Crypt

“You can’t run,” the female guard called.

Math had already figured that out. He was cornered in a dead end—a pun he might’ve appreciated under better circumstances—and now faced two people authorized to kill him for trying to escape. A second dead end, if one wanted to be morbid about it.

Also, the hanging bodies were extremely creepy.

This wasn’t a proper ossuary—no scattered bones, no piles of ash. The corpses were whole, well-preserved, suspended like meat in a butcher’s freezer. Not a drop of blood sullied the marble. There were too many bodies to count.

Math turned around. “Quick question, if you’ve got a moment?”

His matter-of-fact tone made both guards hesitate.

“Are you serious?” the man asked.

“As death,” Math replied. “Which—speaking of—I have to ask. Are you two still alive?”

The woman laughed, sharp and unfriendly.

They advanced. Math retreated, inching back toward the gaping drop behind him.

“Alive by what definition?” the man asked. “We can think, talk, plan. Isn’t that alive enough?”

“It’s something,” Math said, squinting. “But if I had a sword—which I don’t—and I stuck one of you with it, you wouldn’t bleed, would you? No heartbeat. No breath. You’re kept aware and awake by magic.”

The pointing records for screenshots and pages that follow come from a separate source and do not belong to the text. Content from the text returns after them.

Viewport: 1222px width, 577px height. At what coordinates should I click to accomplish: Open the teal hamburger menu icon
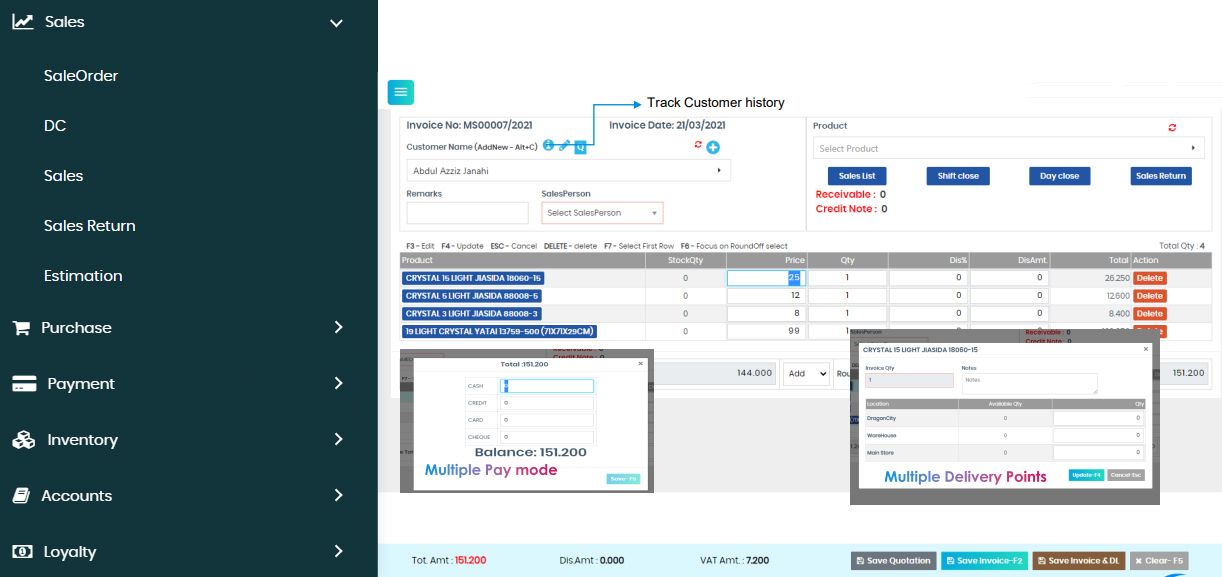[x=400, y=92]
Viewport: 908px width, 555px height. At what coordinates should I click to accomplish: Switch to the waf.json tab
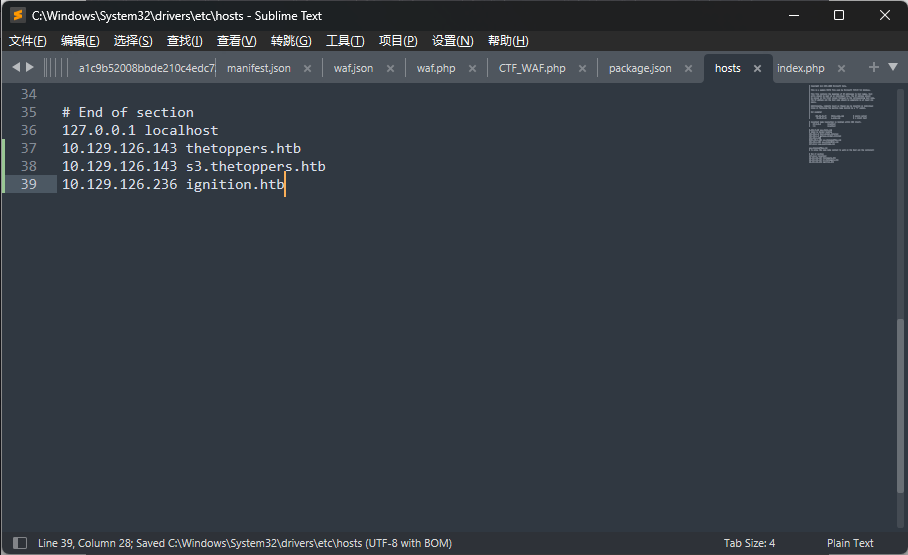coord(353,68)
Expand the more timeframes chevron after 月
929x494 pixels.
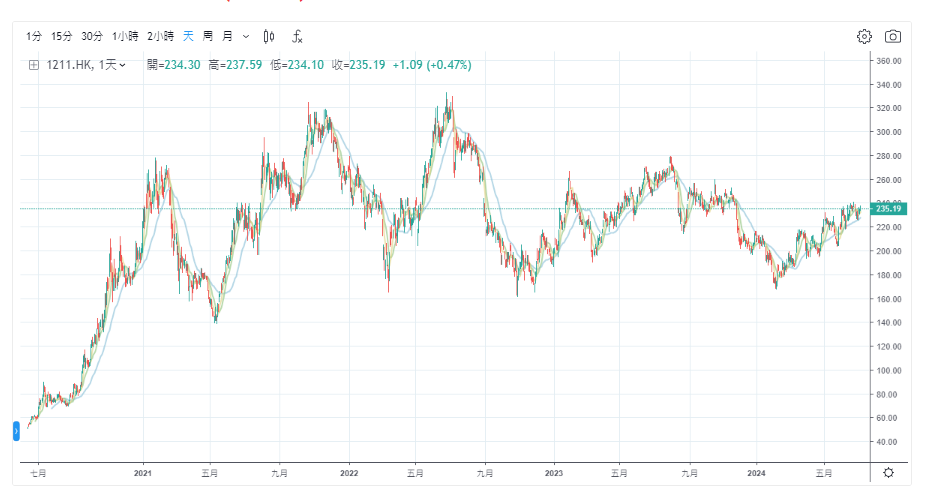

The man straightened. “I’m being kept aware and awake by universal forces, the same way you are. You’re here as the result of deliberate acts and the consequences of those deliberate acts, exactly as I am. So how am I not alive?”

The woman made a noise of disgust. “Isken, stop it. We don’t have time for your philosophy lectures.”

“But he said—” The man pointed.

“How hard are you to hurt?” Math asked.

“Wouldn’t you like to know?” the woman snapped. “Can we just kill him now?”

But the man—Isken—wasn’t ready for that. Math had his attention.

“Practically impossible,” he bragged. “Even if you were an expert with that hypothetical sword, it wouldn’t matter. We can’t die. Stab our organs, we keep functioning. Break our bones, we keep moving. We’re immortal.”

“You can die, though,” the woman added nastily—and quite unnecessarily.

“That sounds terrifying.” Math wasn’t lying. If this was what the grim lords had been like—all that and deadly spellcraft besides—it was no wonder they were still feared a thousand years later. “But there’s something you should know.”

The man scoffed. “And what would that be?”

Math shifted—vanished from one spot and appeared on the other side of the guard.

The man startled, his body reacting before his brain caught up—

And Math kicked him, hard, toward the empty moat circling the chamber. After a few seconds, the man’s scream cut off with a distant thud.

Math eyed the woman. He’d known from the start she’d be the problem.

“I really hope he wasn’t bragging about being impossible to kill.”

“You little gravefucker.” Her gauntleted hand tightened on her sword’s pommel. “I’m going to enjoy gutting you.”

Math kept his eyes on her as he leaned toward the chasm. “You okay down there?”

Cursing floated up from the darkness. A positive sign, he thought. The woman took it as a sign he wasn’t paying attention. She rushed him.

He waited until the last second and then shifted his position again.

She stopped herself before falling into the pit, but he doubted she liked how close it had been. “Stop doing that!” she screamed.

“If you insist.” He circled a Sky spell for wind.

That caught her off guard. She windmilled her arms comically but, unfortunately, still didn’t cooperate by falling into the pit. Her sword did, though—slipping from her grip and vanishing into the dark with a faint clatter. She let out a spectacular curse.

Math felt much better about his situation after that. She was still dangerous, but now she was dangerous and unarmed.

Then two things happened at once, and Math wasn’t sure which was worse. First, he heard footsteps pounding down the hallway: more guards.

Second, the corpses hanging from the slanted walls opened their eyes.